Na realidade atual, a crise sanitária é indiscutivelmente uma “situação atípica”.
Tais circunstancias justificariam, que fosse arguido no julgamento do plenário, sem nenhum demérito para o Ministro-relator, a existência de questão não examinada na liminar, a ser considerada pela Corte.
Para isso, as partes teriam que ser intimadas, no prazo de cinco dias.
Essa via processual permitiria o exame do que hoje é público e notório, ou seja, a pandemia em ascensão e a possibilidade dos prejuízos decorrentes da CPI afetarem indiretamente as ações de combate ao vírus, além de antecipar o debate eleitoral de 2022.
Desde 1993, a Corte legitimou essa jurisprudência (Adin n° 855-2? PR), ao interpretar o parágrafo 2º, art. 5º, da Constituição, que abrange as partes não-escritas dos direitos e garantias constitucionais.
Caso o plenário do STF revisasse a liminar, continuaria a tramitação na Corte e na Polícia Federal das investigações em curso, o que não beneficiaria os presumidos culpados.
Os Tribunais se engrandecem, quando se afastam de decisões que provoquem danos desproporcionais aos benefícios esperados pelo interesse público.
Veja-se, que o simples anuncio da liminar provocou nociva efervescência política.
De um lado, o presidente acusa o STF de interferência no poder executivo e atiça governadores e prefeitos.
De outro, Lula monta palanque para o 1° de maio, com o objetivo evidente de lançar-se candidato.
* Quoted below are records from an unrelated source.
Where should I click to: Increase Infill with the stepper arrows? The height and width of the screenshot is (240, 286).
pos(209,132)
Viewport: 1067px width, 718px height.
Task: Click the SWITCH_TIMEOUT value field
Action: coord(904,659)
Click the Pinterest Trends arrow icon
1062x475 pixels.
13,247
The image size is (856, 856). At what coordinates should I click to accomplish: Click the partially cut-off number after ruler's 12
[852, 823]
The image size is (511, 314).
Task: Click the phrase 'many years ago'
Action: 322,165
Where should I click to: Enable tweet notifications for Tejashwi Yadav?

Divulgou até slogan do evento: “Democracia, Emprego, Vacina para Todos”, típica plataforma eleitoral antecipada.
Por mais que o governo disponha de argumentos, seria heresia e inexperiência política admitir que a CPI enseja a oportunidade de esclarecimento.
Ao contrário.
A radicalização, de parte a parte, incendiará o país.
Conheço bem a tramitação de CPIs. Fui relator de várias delas no Congresso.
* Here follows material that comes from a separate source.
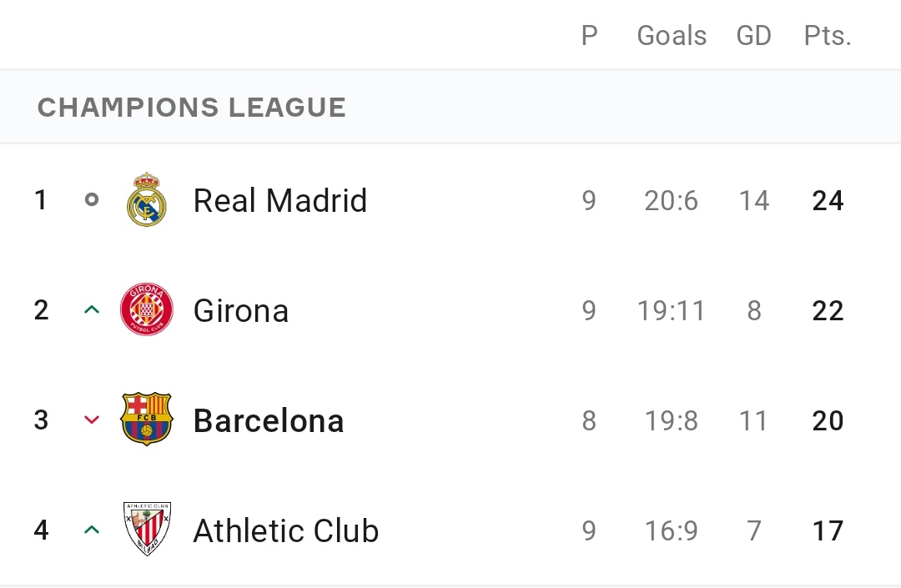
Task: Click the P matches-played header
Action: 590,36
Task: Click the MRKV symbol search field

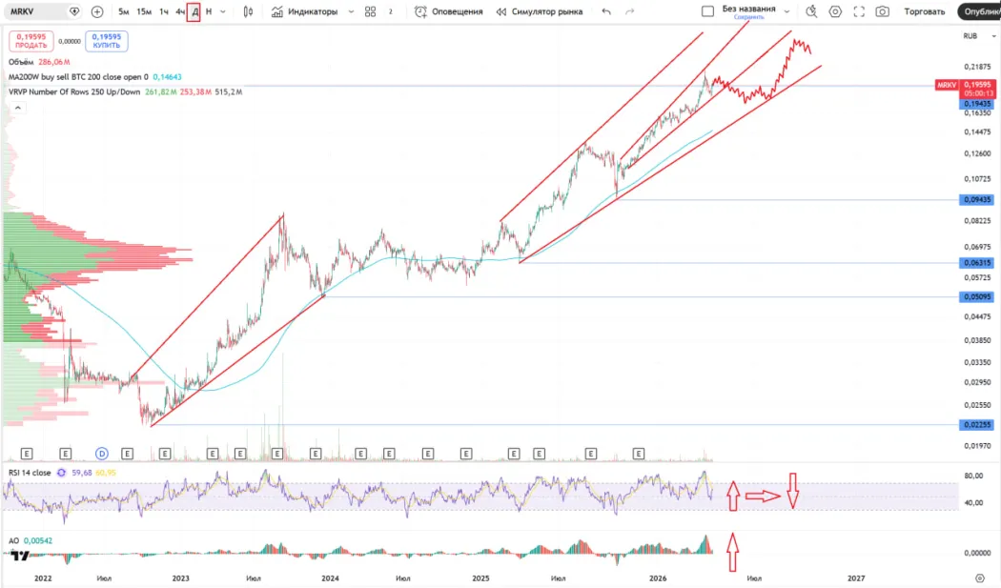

Não se nega que contribuem para a democracia, por assegurar o sagrado direito das minorias. Todavia, a investigação é de natureza essencialmente política, o que assume maiores proporções, se considerada a instalação numa antevéspera de eleições gerais.
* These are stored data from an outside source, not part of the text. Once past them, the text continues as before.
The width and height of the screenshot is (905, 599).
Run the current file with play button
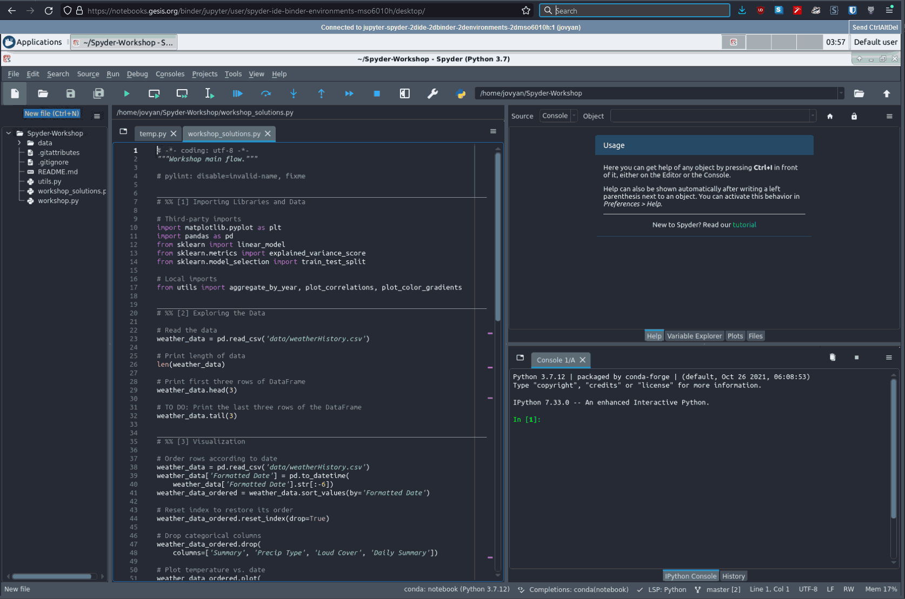click(x=127, y=93)
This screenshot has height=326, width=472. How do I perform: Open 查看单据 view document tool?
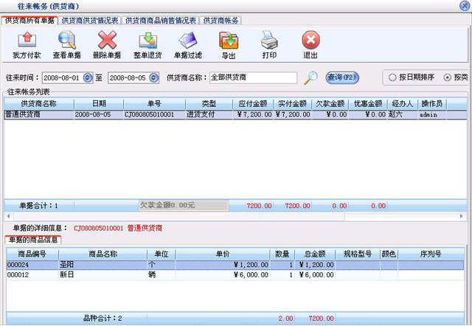point(66,41)
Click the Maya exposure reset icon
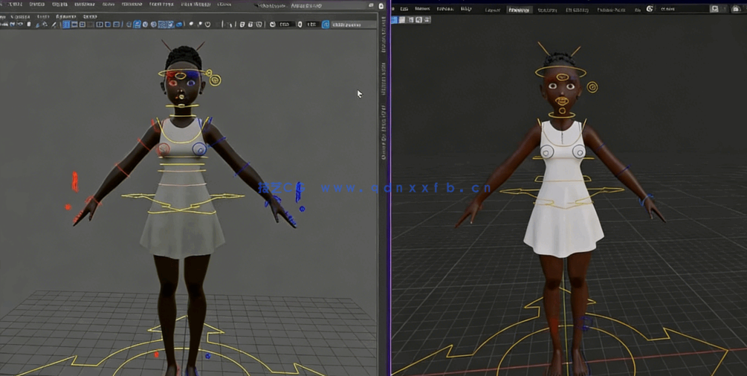Image resolution: width=747 pixels, height=376 pixels. pos(272,25)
A CPI não tem competência para punir os investigados. Ela investiga e aponta sugestões.
A nação espera que os ânimos se acalmem, diante do risco iminente da CPI contribuir indiretamente para a propagação da Covid19, além do surgimento de verdadeira “praça de guerra político-eleitoral”, onde tudo poderá acontecer.
Nunca será sonho inatingível, a esperança de que predomine o discurso do apelo à unidade nacional, através da diplomacia da reconciliação, que envolve até a arte de pedir desculpas.
O ex-chanceler da Alemanha Ocidental Willy Brandt prostrou-se de joelhos, no asfalto molhado do Memorial aos Heróis do Gueto de Varsóvia e pediu perdão pelas atrocidades do nazismo. Anos depois, recebeu o Nobel da Paz e caiu o Muro de Berlim.
A história demonstra não ser vergonhoso reconhecer erros.
A principal lição deixada pela pandemia será o dever da escolha consciente nas urnas de 2022, dos líderes responsáveis pela tarefa de reerguer a nação, da maior crise de sua história.
Só alcançaremos esse futuro, se desde já, os poderes constitucionais agirem com bom senso e espírito público.
Do contrário, os falsos cânticos do populismo demagógico, ou do autoritarismo, levarão a Nação ao sacrifício das liberdades democráticas.